WHAT YOU WILL DO: Reproduce the lines starting with the one that contains "You are a GUI" and going on through the one that contains "What do you see at coordinates (462, 8)", with both of those included and nothing changed.

Stored records:
◇ ◇ ◇
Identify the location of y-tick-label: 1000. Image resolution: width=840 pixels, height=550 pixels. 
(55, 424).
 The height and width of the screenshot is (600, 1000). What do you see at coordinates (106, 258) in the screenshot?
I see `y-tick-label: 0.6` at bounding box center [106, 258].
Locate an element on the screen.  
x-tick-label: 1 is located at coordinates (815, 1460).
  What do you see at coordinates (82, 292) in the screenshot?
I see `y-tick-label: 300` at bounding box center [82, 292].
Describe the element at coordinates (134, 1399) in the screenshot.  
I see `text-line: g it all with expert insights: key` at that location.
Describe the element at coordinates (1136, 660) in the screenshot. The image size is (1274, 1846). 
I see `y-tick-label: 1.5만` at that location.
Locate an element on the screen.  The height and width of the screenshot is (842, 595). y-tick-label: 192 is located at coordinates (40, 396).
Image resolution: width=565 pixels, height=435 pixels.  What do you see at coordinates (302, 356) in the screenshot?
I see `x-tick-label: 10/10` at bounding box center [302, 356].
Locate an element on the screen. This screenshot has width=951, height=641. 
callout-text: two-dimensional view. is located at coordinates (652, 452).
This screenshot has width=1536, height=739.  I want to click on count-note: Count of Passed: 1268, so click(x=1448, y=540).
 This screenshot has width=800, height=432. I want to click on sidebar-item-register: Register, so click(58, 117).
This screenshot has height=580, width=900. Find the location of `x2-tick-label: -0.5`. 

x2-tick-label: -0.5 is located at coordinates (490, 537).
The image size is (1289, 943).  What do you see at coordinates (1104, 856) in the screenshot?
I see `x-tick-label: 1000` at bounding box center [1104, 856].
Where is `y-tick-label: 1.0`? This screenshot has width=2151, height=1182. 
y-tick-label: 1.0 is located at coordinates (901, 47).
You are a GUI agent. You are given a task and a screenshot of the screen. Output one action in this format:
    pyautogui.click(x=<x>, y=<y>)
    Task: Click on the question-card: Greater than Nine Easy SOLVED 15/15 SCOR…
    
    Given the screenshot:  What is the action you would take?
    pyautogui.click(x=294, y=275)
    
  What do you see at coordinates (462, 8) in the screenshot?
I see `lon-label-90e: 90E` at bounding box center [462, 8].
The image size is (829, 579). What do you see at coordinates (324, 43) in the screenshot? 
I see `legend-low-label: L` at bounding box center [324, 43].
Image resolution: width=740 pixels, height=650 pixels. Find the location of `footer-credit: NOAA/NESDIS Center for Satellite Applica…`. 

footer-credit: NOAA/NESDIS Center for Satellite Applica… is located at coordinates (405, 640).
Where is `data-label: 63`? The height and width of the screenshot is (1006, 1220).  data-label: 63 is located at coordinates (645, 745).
◇ ◇ ◇
EXERCISE SOLUTION:
You are a GUI agent. You are given a task and a screenshot of the screen. Output one action in this format:
    pyautogui.click(x=<x>, y=<y>)
    Task: Click on the question-card: Greater than Nine Easy SOLVED 15/15 SCOR…
    
    Given the screenshot:  What is the action you would take?
    pyautogui.click(x=294, y=275)
    
  What do you see at coordinates (462, 8) in the screenshot?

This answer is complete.